- [Material provided]
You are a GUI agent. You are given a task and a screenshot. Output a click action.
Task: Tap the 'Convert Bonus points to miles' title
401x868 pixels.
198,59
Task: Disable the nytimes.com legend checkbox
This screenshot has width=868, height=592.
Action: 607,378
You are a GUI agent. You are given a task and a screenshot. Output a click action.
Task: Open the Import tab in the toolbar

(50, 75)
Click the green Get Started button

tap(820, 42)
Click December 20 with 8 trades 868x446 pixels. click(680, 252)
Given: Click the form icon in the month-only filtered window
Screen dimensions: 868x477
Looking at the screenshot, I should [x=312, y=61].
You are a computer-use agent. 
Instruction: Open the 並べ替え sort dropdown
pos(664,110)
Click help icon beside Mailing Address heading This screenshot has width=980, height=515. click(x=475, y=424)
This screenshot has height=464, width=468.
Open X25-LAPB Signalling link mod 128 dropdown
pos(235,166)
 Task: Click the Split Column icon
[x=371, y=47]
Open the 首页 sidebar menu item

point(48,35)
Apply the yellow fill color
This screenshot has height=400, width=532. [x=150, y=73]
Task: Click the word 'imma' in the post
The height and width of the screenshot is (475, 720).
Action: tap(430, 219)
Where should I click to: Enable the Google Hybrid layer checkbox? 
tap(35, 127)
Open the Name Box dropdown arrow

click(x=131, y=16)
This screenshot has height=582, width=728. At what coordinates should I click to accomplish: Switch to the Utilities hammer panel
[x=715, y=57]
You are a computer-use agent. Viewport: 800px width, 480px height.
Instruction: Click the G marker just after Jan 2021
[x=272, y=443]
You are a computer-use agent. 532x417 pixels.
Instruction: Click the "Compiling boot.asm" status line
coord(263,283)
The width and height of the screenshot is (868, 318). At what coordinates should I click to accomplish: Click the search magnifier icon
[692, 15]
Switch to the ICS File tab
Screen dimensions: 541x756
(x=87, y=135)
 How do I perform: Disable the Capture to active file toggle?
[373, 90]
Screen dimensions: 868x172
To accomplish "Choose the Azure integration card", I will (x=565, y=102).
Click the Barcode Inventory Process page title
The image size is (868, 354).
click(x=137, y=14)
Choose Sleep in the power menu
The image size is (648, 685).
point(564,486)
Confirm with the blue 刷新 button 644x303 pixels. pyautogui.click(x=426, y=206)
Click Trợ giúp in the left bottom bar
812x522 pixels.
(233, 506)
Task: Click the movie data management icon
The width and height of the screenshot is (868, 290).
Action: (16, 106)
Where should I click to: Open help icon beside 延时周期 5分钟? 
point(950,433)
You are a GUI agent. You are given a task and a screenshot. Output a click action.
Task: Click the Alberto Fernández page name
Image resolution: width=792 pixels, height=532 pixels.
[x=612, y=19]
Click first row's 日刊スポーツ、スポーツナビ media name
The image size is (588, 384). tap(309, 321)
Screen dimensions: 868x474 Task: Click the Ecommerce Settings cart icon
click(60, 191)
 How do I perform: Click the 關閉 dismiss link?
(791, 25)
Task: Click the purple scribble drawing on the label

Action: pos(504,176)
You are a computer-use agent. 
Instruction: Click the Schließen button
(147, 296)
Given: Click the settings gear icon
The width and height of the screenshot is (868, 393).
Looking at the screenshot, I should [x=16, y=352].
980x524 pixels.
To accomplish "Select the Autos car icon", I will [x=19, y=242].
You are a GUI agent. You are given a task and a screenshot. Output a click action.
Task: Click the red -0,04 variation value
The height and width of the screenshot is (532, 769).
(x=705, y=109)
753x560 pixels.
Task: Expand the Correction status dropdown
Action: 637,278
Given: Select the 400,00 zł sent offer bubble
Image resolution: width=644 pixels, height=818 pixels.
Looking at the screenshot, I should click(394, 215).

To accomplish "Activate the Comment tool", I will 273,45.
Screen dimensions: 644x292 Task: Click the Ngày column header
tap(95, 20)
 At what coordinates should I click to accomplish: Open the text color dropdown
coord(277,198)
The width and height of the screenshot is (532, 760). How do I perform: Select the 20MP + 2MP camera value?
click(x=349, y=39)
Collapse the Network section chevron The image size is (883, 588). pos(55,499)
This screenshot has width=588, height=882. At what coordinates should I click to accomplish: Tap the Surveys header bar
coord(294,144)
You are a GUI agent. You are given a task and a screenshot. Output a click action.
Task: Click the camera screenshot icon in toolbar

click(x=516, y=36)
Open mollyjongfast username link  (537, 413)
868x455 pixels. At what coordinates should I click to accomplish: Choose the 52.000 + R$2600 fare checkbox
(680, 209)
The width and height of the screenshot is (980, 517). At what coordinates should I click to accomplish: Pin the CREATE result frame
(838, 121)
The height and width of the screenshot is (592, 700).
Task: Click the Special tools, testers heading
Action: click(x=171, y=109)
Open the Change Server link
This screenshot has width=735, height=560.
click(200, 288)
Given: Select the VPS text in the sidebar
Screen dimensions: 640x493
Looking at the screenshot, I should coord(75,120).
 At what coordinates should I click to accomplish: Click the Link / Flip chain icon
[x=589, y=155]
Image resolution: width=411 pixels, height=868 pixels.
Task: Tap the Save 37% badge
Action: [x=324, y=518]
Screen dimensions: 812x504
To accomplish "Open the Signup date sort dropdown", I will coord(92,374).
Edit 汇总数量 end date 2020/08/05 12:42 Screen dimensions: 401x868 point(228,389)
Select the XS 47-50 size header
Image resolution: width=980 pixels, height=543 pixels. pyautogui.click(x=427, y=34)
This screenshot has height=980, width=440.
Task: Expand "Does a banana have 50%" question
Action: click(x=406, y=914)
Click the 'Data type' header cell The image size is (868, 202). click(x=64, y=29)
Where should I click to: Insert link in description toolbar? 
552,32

- [Work instruction]
Write out each line above that contains the word "with".

- [Exercise solution]
Click December 20 with 8 trades 868x446 pixels. click(680, 252)
Confirm with the blue 刷新 button 644x303 pixels. pyautogui.click(x=426, y=206)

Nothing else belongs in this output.